Many of the older gay-themed films are in a state of deterioration which is why Outfest partnered in 2005 with the UCLA Film & Television Archive to create the Outfest Legacy Project for LGBT Film Preservation. "Parting Glances"
is the project's first completed film restoration.
"Bill Sherwood's Parting Glances is one of my favorite films I've acted in and I am very proud of its place in film history," Buscemi said in a statement. "After seeing a severely distressed print of it a few years ago, I am relieved and extremely grateful to the Outfest Legacy Project for restoring this landmark film and for their extraordinary commitment to film preservation in the LGBT community."

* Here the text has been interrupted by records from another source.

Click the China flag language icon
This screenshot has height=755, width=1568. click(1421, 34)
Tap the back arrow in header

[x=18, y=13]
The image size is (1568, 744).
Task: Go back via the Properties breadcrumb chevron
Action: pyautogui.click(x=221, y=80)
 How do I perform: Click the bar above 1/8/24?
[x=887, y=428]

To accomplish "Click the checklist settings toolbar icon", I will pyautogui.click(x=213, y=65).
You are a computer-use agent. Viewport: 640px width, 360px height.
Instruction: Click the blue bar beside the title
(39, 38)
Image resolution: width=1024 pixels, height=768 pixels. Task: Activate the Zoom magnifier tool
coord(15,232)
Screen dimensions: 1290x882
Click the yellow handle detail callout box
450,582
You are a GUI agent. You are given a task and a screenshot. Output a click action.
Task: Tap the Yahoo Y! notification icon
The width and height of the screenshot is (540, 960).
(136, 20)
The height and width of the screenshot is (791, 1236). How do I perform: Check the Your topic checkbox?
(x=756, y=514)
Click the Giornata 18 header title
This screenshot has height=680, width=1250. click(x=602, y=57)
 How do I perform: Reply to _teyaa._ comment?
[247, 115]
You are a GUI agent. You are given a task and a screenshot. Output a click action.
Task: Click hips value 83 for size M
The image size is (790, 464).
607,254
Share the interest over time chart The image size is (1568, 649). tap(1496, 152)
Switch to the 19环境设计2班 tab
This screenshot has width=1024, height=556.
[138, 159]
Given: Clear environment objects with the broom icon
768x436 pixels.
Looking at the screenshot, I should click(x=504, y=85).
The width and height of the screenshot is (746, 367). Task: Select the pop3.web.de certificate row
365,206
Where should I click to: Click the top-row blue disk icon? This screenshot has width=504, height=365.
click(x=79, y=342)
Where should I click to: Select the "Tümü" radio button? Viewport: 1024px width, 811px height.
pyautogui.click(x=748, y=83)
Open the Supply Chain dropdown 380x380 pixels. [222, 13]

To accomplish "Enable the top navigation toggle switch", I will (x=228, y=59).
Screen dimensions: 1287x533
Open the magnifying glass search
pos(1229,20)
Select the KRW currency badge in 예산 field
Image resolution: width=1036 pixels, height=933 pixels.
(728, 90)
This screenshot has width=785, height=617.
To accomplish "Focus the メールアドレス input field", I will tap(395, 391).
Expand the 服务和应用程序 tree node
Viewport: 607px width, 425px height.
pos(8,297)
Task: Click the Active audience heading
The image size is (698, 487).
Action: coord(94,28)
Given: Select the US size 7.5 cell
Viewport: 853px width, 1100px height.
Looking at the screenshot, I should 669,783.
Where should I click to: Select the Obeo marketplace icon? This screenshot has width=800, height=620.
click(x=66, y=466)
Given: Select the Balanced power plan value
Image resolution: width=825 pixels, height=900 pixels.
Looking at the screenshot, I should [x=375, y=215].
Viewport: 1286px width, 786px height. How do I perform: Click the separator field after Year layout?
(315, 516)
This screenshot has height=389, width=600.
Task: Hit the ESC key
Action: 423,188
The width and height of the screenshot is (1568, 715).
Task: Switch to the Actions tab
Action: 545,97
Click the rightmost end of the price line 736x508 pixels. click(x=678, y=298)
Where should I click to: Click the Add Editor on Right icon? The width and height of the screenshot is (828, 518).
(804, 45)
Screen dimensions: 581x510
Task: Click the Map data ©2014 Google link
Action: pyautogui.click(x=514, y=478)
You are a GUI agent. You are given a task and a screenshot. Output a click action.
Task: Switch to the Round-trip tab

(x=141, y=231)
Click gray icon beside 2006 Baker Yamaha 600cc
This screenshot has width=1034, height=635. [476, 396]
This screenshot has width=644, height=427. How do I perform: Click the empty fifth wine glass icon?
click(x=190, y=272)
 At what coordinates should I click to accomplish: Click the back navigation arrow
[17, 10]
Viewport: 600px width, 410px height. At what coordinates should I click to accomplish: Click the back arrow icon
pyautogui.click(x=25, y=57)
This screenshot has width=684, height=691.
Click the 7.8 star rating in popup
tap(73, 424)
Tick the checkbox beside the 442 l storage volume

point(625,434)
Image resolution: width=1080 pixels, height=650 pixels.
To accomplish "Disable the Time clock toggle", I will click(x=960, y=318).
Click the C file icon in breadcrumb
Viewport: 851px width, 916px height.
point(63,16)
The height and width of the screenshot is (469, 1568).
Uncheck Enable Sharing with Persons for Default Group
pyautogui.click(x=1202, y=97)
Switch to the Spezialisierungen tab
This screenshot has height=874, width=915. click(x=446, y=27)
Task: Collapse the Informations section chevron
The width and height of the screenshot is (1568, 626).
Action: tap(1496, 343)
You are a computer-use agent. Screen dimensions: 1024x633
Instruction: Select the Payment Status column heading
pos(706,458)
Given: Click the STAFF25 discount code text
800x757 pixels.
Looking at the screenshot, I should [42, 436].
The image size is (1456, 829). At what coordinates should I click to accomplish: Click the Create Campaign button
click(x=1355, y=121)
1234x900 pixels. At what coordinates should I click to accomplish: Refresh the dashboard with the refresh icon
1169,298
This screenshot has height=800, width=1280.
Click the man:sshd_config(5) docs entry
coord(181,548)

Members of the cast and crew, including Steve Buscemi, Kathy Kinney and Richard Ganoung and film preservationist Nancy Mysel will participate in a panel on the making and restoration of the film.
"The preservation of Parting Glances is an important first step in ensuring the survival of important and endangered LGBT works," said Stephen Gutwillig, Outfest Executive Director. "Unfortunately many other films are in imminent danger of fading away-their original exhibition prints in tatters, their negatives in woeful storage conditions, or even lost," he continued. "The Outfest Legacy Project is working to raise funds to rescue these films, strike new prints for widespread public exhibition, and expand access to researchers and the public."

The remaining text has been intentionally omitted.